Tuesday, January 31, 2012

Yes, but What Do You MEAN by That?

The Elephant Room controversy has claimed another victim, Brian Broderson of Calvary Chapel. In a blog post he has stated:

"According to the Oneness doctrine, there is no Trinity—one God in three persons; rather there is one God who expresses Himself in different modes, sometimes as Father, sometimes as Son, and sometimes as Spirit. Now this teaching is certainly contrary to the biblical doctrine of the triune nature of God and is therefore "heretical," but to say that those who hold this view are not Christians is in my opinion going too far. Granted, it is an incorrect view regarding the nature of God, but it is not like other anti-trinitarian views that deny the full deity of Christ. I personally do not think you can put those who hold the Oneness doctrine in the same category as a Jehovah's Witness or a Mormon. I might be wrong, but that's the way I see it at this point. Should we seek to correct the view of the Oneness Pentecostals? Yes we should, in the same way we would seek to correct any person or group that has fallen into theological error. What I don't think we should do is spurn them or cast a final eternal judgment on them."

Now this is, I am afraid, appallingly bad theology, and shows a huge doctrinal blind spot in Broderson's thinking; yet it is a blind spot that is increasingly common in Evangelicalism. Increasingly the tendency is to say "Well, so-and-so believes in Jesus" and leave it at that, as if that is enough. Broderson has taken this a little further and said, "Well, so-and-so believes Jesus is God, so he can't be that bad."

On the contrary, he can be; for the question is really more fundamental than "who is Jesus?" it is, "Who is God?" That brings us back to the question of the Mormons, for the Mormon says "Jesus is God." Now Mr. Broderson is still sharp enough to recognise that the Mormon god is not the same as the God of trinitarian Christianity, but seems to have compromised enough that he is willing to fudge the issue on the god of Oneness Pentecostalism.

-*-

▸ Exercise objective
Carry the blog post about Brian Broderson's view of Oneness Pentecostalism forward, beginning after its final sentence.

[Target pointing data]
-*-

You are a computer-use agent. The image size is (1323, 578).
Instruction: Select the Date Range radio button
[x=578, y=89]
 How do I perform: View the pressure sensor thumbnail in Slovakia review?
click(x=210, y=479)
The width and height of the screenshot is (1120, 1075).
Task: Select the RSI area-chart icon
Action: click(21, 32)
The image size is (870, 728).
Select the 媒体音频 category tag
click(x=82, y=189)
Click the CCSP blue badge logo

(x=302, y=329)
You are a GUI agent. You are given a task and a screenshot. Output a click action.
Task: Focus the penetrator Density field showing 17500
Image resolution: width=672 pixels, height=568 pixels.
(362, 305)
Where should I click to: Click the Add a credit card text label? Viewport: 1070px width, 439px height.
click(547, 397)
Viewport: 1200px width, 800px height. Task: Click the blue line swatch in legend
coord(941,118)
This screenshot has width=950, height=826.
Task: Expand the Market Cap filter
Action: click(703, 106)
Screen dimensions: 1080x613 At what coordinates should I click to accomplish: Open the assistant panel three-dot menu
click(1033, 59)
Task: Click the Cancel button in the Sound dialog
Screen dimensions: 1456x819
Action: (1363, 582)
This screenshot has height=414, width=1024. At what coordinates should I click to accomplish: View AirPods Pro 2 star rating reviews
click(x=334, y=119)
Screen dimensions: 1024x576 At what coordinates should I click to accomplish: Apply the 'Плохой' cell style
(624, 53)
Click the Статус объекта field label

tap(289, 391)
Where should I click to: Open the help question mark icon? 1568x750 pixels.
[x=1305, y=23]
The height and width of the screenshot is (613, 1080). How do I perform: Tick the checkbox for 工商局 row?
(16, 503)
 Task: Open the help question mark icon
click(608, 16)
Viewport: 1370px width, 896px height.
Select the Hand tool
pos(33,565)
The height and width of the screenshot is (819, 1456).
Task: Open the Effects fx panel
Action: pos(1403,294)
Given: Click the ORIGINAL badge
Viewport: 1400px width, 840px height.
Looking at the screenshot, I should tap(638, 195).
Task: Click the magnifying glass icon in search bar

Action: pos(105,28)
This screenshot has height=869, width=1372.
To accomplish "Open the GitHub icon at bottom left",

-*-

▸ The reply
A denial of the Trinity is fundamental, for it affects one's whole perception of God in a multitude of ways. If God is unipersonal, then what does it mean for God to be love? Love is defined in the Bible in terms of self-giving, but if God is unipersonal, to whom can that one person give himself? It means that either he is not essentially love, or that the universe is necessary to God; that God could not have done other than create beings whom he could love. It challenges the doctrine of the love of God and changes it, it also challenges the independence of God, giving us a picture of a god who needs something outside of himself and upon whom is therefore laid the necessity of creating.

And despite Mr. Broderson's naive remarks, Oneness does alter the conception of Christ. According to classical Oneness teaching Christ has two personalities, a human and a divine, and when he prayed it was the human personality praying to the divine. That creates at best a schizophrenic deity, and at worst an incarnation that is not truly an incarnation at all, where the human and divine are separated to such an extent that the divine merely indwells the human, in which case I fail to see how there is a difference of anything but degree between Jesus of Nazareth and a Christian who is indwelt by the Holy Spirit. It creates huge problems for our Theology and Christology.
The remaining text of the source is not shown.